Baseline Reproduction Wrappers

This setup standardizes baseline inputs/outputs for local generation experiments.

Environment Check

Repository root: C:\Users\User\Desktop\DN-main
Python shim: not configured through pyenv (python asks for a pyenv version)
Usable local Python: C:\Users\User\Desktop\DN-main\.venv\Scripts\python.exe
.venv Python: 3.12.13
.venv torch: 2.11.0+cpu
CUDA: unavailable from torch
nvidia-smi: not found
OPENAI_API_KEY: not set
HF_TOKEN / HUGGINGFACE_HUB_TOKEN: not set

Unified Data

Input sample: data/input_samples.jsonl
Text outputs: outputs/text/
Image outputs: outputs/image/

Input JSONL schema:

{"id":"sample_001","prompt":"...","characters":["..."],"scene":"...","story_context":""}

Baseline Status

Baseline	Type	Source URL	Official	Local path	Current status	Smoke test
DOC	Text	https://github.com/facebookresearch/doc-storygen-v2	Official, but skipped here	`baselines/text/doc-storygen-v2`	User confirmed existing local DOC experiments are complete; not re-run	Skipped by request
Rolling	Text	DOC rolling baseline script / CCI description	Not independent official repo	`baselines/text/rolling`	Not implemented per user instruction	Skipped
w/oIG	Text	CCI ablation description	Not independent official repo	`baselines/text/wo_ig`	Not implemented per user instruction	Skipped
w/oMW	Text	CCI ablation description	Not independent official repo	`baselines/text/wo_mw`	Not implemented per user instruction	Skipped
SDM-v2	Image	https://huggingface.co/stabilityai/stable-diffusion-2-1-base	Official model via Diffusers wrapper	`baselines/image/sdm_v2`	Wrapper supports full JSONL batch generation and low-VRAM flags; local `.venv` lacks `diffusers`; SSH GPU env has dependencies installed but model download needs authorized HF access/cache	Blocked: no generated image; Hugging Face returned auth/cache error
StoryDiffusion	Image	https://github.com/HVision-NKU/StoryDiffusion	Official code	`baselines/image/StoryDiffusion`	Official code copied from existing local repo; manifest wrapper implemented	Passed prepare-only manifest
IC-LoRA	Image	https://github.com/ali-vilab/In-Context-LoRA	Official repo/workflow	`baselines/image/In-Context-LoRA`	Official workflow copied from existing local repo; ComfyUI workflow preparation implemented	Passed prepare-only manifest

Installation

SDM-v2

pip install -r baselines/image/sdm_v2/requirements.txt

If the model requires Hugging Face authorization:

set HF_TOKEN=your_huggingface_token

PowerShell:

$env:HF_TOKEN="your_huggingface_token"

- [Given material]:
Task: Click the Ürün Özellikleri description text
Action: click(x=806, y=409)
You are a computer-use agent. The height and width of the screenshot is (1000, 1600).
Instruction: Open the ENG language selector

- [Task 1]:
According to the baseline reproduction page, which Python version does the .venv environment use?
- [Task 2]:
Rewrite the baseline reproduction page between "This setup standardizes" and "a pyenv version)", inclusive, with "Repository root" replaced by "Project root".
- [Task 3]:
Take the baseline reproduction page further, picking up after its last line.
The listing plays no part in this work.

- [Exercise response 1]:
3.12.13

- [Exercise response 2]:
This setup standardizes baseline inputs/outputs for local generation experiments.

Environment Check

Project root: C:\Users\User\Desktop\DN-main
Python shim: not configured through pyenv (python asks for a pyenv version)

- [Exercise response 3]:
On the SSH GPU machine used for this run, the working environment is:

ssh -p 14077 root@connect.cqa1.seetacloud.com
mkdir -p /root/autodl-tmp/baselines
cd /root/autodl-tmp/baselines
/root/miniconda3/envs/dn/bin/python -m venv --system-site-packages sdm_v2_venv
sdm_v2_venv/bin/python -m pip install diffusers transformers accelerate safetensors

The venv reuses the existing CUDA torch from /root/miniconda3/envs/dn (torch 2.6.0+cu124) to avoid reinstalling multi-GB CUDA wheels. The model itself is not vendored in this repository. If it is not already cached, expect roughly 5-6 GB of Hugging Face downloads for stabilityai/stable-diffusion-2-1-base. If Hugging Face gates the repository, log in with a token that has accepted the model license/agreement.

Low-resource options:

Use --dtype float16 only on CUDA.
Use --attention_slicing.
Use --cpu_offload if accelerate is installed.
Reduce --num_inference_steps, --height, and --width.
Use --overwrite only when intentionally replacing an existing index.jsonl or image files; by default the runner refuses to overwrite existing outputs.

StoryDiffusion

Official requirements are in:

baselines/image/StoryDiffusion/requirements.txt

Official low-VRAM interactive command:

cd baselines/image/StoryDiffusion
python gradio_app_sdxl_specific_id_low_vram.py

The official release exposes Notebook/Gradio image generation rather than a stable batch CLI. The local wrapper currently prepares prompt manifests from the unified JSONL input.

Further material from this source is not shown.